The number of magnetic lines of force (being cut by the armature’s conductors) controls its voltage output value. As the number of lines of force increases, the voltage value also increases in the conductors. The number
of lines of force can be varied with a control that changes the number of amperes flowing in the stator fields. The output voltage will vary with the change in ampere flow through the stator fields. This control adjustment won’t make a large change in the voltage output of a generator.
The speed at which the conductors cut the lines of force is determined by the generator’s RPM. The recommended speed is on the generator’s nameplate. The voltage output value will change with the speed change.
The Shunt Generator
The shunt generator has two circuits (Fig. 1.16), the armature and interpoles
(Al and A2) and the shunt field (Fl and F2).
Figure 1.17 shows the NEMA (National Electrical Manufacturers Association) standard connection for counterclockwise rotation facing the end opposite the shaft.
The Armature and Interpoles
Armature leads are identified as Al and A2. The armature windings produce all of the generator’s power output. The number of turns of wire in the slots
of the armature determines its voltage output value. The ampere rating of the generator determines the armature winding’s wire size.

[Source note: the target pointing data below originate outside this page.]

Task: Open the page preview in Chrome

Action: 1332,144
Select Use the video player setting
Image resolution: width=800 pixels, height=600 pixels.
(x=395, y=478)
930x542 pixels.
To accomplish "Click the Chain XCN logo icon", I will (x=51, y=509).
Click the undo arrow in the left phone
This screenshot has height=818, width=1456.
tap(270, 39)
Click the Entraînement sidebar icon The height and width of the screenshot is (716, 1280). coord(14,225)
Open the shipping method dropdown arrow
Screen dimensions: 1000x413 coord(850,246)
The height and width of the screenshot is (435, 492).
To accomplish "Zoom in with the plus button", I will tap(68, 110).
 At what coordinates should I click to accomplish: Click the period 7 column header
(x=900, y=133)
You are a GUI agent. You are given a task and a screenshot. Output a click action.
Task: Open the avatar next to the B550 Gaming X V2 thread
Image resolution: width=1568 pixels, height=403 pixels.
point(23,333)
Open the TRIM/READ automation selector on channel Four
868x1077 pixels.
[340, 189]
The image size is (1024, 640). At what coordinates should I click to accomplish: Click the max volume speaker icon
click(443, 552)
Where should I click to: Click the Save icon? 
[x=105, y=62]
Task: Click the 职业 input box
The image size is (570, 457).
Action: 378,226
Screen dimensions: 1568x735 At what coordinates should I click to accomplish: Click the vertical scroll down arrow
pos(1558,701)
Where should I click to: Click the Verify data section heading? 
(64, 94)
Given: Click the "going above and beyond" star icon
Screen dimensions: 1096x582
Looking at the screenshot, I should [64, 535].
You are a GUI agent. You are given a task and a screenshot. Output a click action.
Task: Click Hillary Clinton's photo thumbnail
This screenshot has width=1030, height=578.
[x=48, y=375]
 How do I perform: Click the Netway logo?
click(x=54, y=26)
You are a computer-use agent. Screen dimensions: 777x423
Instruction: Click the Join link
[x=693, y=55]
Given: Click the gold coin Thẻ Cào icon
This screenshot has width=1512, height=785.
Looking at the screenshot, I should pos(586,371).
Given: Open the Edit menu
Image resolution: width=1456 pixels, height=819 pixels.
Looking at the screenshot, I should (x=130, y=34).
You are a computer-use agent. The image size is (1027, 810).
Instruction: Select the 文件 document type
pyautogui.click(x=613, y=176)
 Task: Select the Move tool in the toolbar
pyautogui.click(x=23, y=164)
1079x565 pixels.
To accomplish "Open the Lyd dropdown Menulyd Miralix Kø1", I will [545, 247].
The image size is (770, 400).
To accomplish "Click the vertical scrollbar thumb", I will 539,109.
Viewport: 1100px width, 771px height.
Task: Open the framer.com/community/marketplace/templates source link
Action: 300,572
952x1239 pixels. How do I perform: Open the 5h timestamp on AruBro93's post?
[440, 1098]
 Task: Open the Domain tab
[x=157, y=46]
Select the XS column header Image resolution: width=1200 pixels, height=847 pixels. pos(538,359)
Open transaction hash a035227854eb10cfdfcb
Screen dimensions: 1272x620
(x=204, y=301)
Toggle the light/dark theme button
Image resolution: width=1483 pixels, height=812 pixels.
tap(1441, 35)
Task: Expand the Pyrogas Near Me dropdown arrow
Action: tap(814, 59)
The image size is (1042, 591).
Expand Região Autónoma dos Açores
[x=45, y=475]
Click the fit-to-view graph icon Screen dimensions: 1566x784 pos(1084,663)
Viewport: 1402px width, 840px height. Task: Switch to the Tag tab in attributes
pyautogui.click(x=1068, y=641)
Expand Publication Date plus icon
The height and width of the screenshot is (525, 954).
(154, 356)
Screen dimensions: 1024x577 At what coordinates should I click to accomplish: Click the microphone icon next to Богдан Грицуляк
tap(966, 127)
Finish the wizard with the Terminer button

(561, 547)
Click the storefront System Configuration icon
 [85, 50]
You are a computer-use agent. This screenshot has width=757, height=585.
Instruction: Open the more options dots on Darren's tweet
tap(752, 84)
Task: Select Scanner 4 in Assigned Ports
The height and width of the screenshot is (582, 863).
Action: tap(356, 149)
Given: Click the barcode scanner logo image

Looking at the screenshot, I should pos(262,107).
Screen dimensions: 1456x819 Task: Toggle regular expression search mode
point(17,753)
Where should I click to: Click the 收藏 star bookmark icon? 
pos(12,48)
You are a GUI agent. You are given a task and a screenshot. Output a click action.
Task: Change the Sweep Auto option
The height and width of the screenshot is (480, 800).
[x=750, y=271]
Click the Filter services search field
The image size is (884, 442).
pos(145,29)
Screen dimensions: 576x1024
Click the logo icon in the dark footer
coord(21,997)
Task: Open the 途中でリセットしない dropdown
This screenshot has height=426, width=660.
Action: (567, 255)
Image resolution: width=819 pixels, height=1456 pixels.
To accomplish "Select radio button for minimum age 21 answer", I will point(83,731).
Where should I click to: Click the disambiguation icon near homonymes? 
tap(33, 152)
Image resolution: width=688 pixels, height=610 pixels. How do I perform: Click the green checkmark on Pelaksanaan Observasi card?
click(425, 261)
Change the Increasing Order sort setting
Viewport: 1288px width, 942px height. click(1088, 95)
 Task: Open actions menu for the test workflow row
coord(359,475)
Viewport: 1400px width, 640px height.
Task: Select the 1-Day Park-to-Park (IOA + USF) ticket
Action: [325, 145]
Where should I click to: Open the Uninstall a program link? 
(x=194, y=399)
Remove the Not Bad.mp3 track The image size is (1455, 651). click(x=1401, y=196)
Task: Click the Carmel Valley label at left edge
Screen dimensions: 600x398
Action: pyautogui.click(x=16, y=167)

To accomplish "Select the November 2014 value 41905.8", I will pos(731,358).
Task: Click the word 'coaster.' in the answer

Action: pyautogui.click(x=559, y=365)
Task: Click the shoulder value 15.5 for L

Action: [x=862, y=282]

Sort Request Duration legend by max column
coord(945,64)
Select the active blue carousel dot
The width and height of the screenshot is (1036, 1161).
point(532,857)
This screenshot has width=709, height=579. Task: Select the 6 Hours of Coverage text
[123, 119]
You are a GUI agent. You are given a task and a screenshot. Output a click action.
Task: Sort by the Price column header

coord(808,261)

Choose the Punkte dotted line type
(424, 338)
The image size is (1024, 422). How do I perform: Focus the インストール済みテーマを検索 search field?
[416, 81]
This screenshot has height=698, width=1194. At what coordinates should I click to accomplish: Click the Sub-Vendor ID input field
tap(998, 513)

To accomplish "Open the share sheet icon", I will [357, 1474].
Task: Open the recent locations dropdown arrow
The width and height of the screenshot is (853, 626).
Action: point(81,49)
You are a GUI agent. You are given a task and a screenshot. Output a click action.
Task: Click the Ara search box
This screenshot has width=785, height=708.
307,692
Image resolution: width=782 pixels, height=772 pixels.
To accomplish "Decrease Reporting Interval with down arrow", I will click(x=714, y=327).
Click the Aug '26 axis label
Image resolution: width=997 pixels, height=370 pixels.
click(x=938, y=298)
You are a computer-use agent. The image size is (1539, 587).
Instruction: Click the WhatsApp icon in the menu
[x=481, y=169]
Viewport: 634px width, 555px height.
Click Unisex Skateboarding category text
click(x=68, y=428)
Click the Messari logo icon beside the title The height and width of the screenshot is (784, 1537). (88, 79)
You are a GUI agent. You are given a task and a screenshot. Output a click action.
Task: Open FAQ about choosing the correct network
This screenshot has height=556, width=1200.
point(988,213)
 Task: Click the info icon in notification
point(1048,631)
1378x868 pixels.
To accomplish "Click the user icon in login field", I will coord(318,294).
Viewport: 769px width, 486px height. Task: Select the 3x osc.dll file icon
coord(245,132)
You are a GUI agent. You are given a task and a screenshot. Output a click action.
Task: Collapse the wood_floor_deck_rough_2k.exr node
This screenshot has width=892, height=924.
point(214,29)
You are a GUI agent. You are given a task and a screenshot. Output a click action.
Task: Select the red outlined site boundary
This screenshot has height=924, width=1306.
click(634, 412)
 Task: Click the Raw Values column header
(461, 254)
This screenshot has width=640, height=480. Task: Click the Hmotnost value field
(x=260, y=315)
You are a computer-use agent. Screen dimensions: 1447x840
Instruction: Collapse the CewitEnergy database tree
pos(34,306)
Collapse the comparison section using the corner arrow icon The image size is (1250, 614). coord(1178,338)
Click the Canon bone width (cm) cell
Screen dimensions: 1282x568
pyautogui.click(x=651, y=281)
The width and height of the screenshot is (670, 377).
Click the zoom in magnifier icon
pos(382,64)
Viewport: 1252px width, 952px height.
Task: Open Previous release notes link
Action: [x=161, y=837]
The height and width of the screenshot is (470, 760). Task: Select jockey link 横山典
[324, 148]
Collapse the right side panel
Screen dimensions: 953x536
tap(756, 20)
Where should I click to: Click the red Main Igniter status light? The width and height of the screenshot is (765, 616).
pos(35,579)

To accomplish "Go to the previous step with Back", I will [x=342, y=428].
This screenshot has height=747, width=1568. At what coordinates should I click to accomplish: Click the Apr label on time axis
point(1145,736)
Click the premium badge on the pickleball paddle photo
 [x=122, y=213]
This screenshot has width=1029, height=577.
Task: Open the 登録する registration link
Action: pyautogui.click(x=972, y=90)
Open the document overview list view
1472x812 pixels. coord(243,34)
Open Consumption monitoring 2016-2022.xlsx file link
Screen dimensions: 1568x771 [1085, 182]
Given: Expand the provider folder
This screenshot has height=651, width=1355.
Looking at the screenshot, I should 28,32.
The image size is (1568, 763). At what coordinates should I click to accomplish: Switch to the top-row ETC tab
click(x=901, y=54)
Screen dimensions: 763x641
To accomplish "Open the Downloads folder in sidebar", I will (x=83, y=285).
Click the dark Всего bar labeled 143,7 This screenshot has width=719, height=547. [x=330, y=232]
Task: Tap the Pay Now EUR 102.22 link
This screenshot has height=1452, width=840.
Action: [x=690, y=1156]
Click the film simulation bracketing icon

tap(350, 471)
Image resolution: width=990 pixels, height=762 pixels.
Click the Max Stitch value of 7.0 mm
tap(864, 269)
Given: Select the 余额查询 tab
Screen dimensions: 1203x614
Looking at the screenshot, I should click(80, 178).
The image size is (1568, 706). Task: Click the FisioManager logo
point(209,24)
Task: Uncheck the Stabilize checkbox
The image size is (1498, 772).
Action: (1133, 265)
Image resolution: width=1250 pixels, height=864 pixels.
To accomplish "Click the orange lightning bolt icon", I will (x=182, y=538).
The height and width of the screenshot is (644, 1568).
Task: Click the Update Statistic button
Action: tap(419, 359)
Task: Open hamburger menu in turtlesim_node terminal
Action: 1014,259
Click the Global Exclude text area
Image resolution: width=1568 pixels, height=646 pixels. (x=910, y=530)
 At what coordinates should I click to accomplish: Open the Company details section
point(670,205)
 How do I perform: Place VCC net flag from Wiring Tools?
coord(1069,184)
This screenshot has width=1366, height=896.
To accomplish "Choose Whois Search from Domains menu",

The armature circuitry consists of many coils that are connected to the commutator segments. The commutator segments control the direction of current flow in each coil of the armature. The basics of this
circuitry and a more detailed explanation are provided in the section, “Operation of a DC Motor. ‘
Interpoles are poles strategically placed in the stator to decrease brush arcing. They will be covered in depth later in this chapter.
The Shunt Field
The shunt field (Fig. 1.18) consists of coils of wire and laminated iron. Each coil and its iron make a pole. Fig. 1.19 shows a four-pole sketch. The coils are connected so that each is the opposite polarity from the one next to it. The number of north poles always equals the number of south poles. Figure 1.20 shows a four-pole stator.
The purpose of a generator’s shunt field is to furnish magnetic lines of force (flux) for the armature conductors to cut. Power is produced as armature conductors cut the lines of force. The shunt field coils consist of hundreds of feet of wire. The total length of the wire in these coils controls the current. (Each wire size has a resistance value per 1000 feet.) The large quantity of wire in the shunt field circuit keeps its coils from overheating.